─── Data shown ───

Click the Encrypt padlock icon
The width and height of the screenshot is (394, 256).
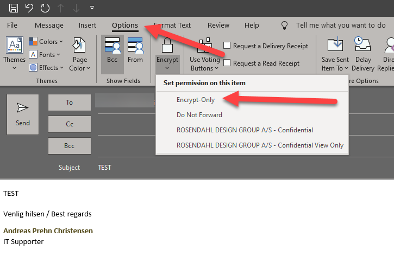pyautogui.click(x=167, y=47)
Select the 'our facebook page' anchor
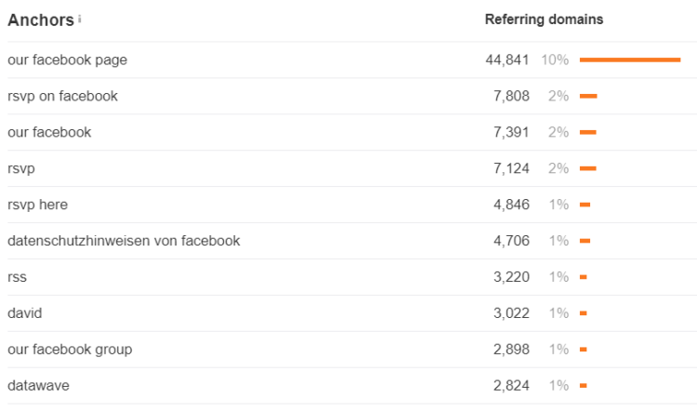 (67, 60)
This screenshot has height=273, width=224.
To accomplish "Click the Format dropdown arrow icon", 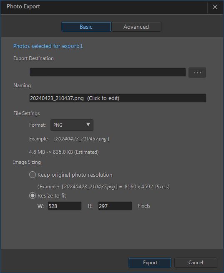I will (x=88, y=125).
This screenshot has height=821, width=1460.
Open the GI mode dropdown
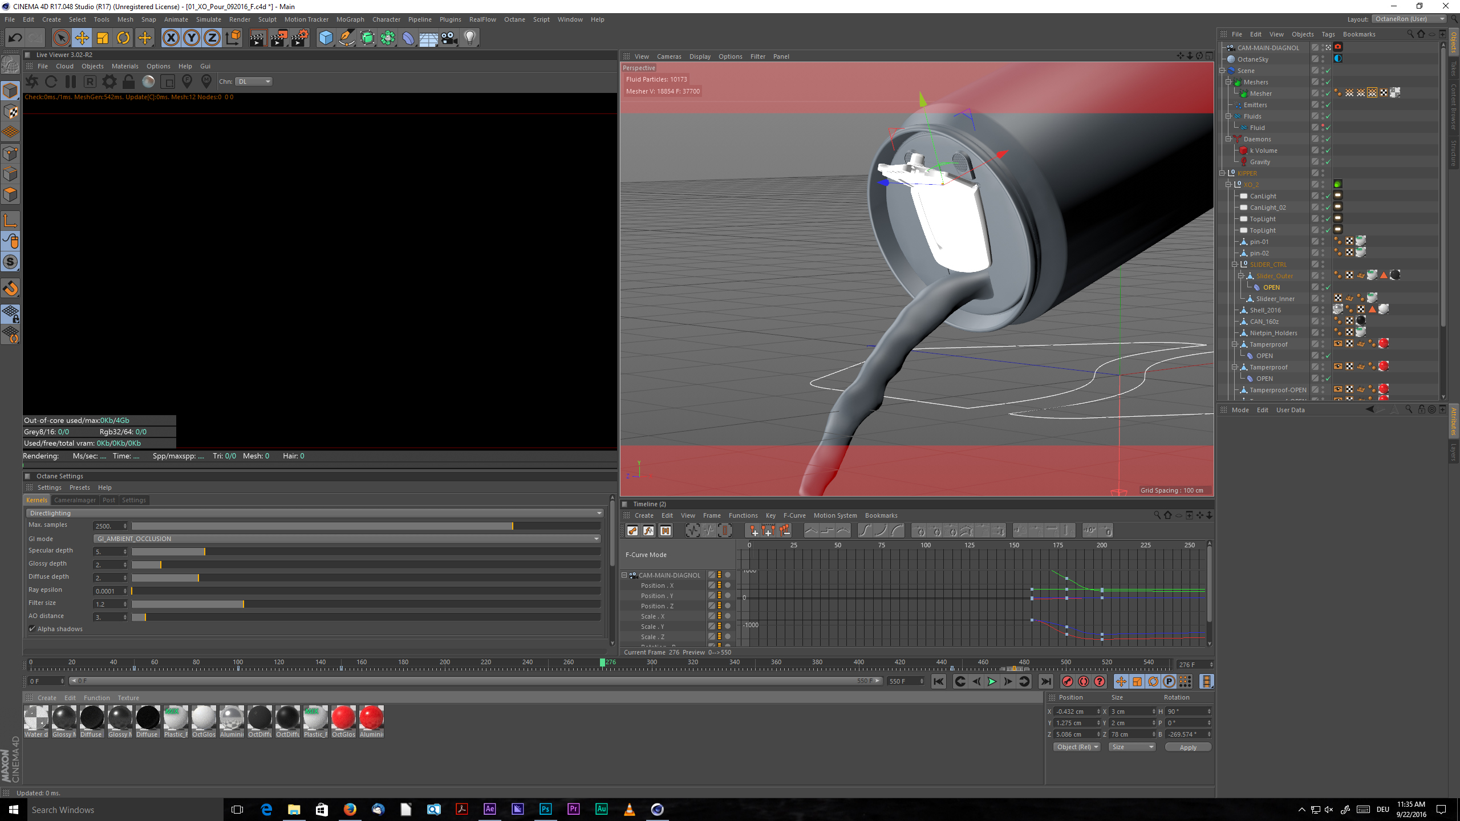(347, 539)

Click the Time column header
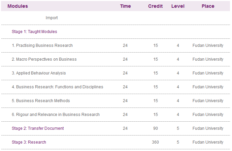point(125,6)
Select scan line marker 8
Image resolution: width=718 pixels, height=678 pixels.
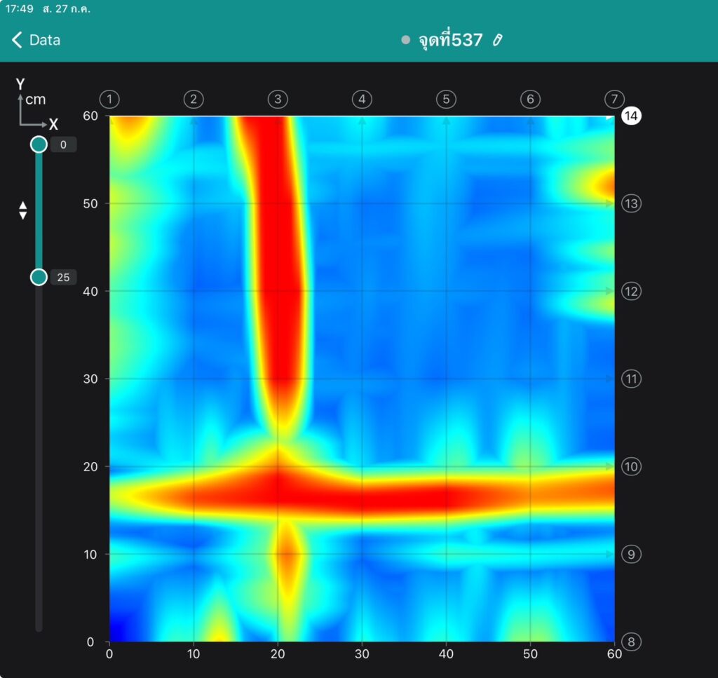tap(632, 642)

───

▸ **Exercise task**
Please scale the records from the line with "This screenshot has height=821, width=1460." through the end of the records, repeating every line with its request and multiplying only the answer coordinates by 0.75, rounded to whole numbers with halves going up. Leave the pictures out.

▸ **Response**
This screenshot has height=821, width=1460.
Open the GI mode dropdown
(260, 404)

Click the Time column header
point(94,5)
Select scan line marker 8
Image resolution: width=718 pixels, height=678 pixels.
tap(474, 482)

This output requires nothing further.